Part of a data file
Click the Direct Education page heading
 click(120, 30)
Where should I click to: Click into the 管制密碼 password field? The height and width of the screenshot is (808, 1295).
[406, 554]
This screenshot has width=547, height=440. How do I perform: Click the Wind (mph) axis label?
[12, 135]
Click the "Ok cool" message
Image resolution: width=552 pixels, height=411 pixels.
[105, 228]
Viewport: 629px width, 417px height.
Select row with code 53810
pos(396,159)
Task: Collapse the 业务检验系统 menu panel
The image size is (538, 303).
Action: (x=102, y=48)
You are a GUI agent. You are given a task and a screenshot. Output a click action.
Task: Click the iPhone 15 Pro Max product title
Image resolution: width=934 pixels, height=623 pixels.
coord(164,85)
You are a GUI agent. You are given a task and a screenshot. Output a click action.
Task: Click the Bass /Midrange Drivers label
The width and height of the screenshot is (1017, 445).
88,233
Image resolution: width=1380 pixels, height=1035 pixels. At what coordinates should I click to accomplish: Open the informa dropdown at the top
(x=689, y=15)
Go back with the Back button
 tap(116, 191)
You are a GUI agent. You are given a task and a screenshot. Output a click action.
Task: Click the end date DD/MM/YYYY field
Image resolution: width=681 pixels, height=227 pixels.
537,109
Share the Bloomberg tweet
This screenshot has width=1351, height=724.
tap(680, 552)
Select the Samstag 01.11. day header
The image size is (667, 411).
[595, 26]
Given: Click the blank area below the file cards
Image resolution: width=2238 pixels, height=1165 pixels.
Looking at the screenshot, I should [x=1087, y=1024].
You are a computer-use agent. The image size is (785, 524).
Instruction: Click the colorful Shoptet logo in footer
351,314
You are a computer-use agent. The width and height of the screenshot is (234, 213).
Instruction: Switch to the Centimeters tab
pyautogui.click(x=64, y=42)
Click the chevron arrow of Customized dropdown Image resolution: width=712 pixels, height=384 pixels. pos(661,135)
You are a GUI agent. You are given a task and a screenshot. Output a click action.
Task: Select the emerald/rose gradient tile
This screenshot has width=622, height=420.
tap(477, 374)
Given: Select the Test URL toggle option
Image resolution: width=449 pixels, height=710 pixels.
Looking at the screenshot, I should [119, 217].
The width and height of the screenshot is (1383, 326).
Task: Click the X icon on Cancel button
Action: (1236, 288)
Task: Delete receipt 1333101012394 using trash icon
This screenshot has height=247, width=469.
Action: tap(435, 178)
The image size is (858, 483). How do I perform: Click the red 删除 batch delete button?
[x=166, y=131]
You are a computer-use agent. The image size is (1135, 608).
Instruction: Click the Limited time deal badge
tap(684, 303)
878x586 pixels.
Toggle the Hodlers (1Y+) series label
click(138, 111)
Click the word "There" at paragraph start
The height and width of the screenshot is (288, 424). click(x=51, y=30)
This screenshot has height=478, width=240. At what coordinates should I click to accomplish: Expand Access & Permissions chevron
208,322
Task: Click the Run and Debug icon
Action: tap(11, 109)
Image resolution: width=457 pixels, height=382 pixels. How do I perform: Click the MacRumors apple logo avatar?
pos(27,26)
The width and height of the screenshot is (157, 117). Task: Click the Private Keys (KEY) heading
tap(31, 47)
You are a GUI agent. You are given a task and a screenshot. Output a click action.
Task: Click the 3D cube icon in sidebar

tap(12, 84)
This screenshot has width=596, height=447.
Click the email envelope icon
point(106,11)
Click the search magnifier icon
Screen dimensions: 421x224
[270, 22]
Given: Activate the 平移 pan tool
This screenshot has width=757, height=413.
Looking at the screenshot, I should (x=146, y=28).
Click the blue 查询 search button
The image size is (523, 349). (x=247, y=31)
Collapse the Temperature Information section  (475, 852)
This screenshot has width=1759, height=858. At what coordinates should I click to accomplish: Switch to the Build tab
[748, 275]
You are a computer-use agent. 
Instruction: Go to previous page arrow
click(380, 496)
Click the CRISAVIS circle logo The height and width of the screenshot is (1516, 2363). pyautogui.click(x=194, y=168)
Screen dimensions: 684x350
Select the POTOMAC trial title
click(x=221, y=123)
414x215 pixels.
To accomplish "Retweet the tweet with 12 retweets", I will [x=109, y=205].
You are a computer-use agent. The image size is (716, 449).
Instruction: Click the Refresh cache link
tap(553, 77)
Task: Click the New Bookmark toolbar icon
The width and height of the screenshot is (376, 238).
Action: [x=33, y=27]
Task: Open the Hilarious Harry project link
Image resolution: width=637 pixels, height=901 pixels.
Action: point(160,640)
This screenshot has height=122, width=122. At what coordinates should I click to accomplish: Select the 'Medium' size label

*Goal*
Print again, line for line, the part of the listing that opens with the line containing "Task: Delete receipt" and closes with the line containing "Action: tap(11, 109)", both of those lines included.

*Exercise solution*
Task: Delete receipt 1333101012394 using trash icon
This screenshot has height=247, width=469.
Action: tap(435, 178)
The image size is (858, 483). How do I perform: Click the red 删除 batch delete button?
[x=166, y=131]
You are a computer-use agent. The image size is (1135, 608).
Instruction: Click the Limited time deal badge
tap(684, 303)
878x586 pixels.
Toggle the Hodlers (1Y+) series label
click(138, 111)
Click the word "There" at paragraph start
The height and width of the screenshot is (288, 424). click(x=51, y=30)
This screenshot has height=478, width=240. At what coordinates should I click to accomplish: Expand Access & Permissions chevron
208,322
Task: Click the Run and Debug icon
Action: tap(11, 109)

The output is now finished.